Exercise:
Starting at the first of the rows below and ending at the line that contains "Viewport: 1280px width, 694px", lay out those lines, both ends included, as a numbered list, leaving out blank lines.

Rows on locating visible targets:
"""
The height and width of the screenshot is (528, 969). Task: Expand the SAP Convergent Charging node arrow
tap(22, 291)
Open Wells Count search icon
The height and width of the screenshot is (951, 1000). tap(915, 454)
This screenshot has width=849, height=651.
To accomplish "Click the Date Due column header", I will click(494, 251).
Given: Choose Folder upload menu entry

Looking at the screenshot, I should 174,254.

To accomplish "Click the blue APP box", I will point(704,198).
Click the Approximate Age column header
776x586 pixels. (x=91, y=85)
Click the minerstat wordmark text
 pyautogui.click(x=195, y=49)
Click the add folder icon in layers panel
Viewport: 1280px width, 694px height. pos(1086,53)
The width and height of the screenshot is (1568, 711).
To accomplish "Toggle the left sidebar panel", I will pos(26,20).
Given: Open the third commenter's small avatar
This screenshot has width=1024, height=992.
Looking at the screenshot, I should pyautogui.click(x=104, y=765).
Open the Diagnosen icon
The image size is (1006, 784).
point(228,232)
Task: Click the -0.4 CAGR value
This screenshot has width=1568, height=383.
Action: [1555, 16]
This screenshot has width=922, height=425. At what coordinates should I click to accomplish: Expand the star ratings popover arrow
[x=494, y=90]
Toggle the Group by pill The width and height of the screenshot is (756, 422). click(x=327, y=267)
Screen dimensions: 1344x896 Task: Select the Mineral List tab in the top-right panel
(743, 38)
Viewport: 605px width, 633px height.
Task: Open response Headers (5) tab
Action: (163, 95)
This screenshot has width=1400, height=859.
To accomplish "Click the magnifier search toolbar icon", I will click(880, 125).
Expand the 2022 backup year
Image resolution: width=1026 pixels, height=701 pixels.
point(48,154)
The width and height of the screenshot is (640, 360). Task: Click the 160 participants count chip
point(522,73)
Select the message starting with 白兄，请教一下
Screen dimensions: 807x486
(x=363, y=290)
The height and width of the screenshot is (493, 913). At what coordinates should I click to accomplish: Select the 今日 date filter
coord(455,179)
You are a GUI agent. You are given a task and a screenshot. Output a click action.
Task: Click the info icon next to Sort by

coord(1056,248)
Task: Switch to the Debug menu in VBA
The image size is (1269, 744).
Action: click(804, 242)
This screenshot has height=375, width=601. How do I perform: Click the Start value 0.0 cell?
"""
Output of the exercise:
1. The height and width of the screenshot is (528, 969). Task: Expand the SAP Convergent Charging node arrow
2. tap(22, 291)
3. Open Wells Count search icon
4. The height and width of the screenshot is (951, 1000). tap(915, 454)
5. This screenshot has width=849, height=651.
6. To accomplish "Click the Date Due column header", I will click(494, 251).
7. Given: Choose Folder upload menu entry
8. Looking at the screenshot, I should 174,254.
9. To accomplish "Click the blue APP box", I will point(704,198).
10. Click the Approximate Age column header
11. 776x586 pixels. (x=91, y=85)
12. Click the minerstat wordmark text
13.  pyautogui.click(x=195, y=49)
14. Click the add folder icon in layers panel
15. Viewport: 1280px width, 694px height. pos(1086,53)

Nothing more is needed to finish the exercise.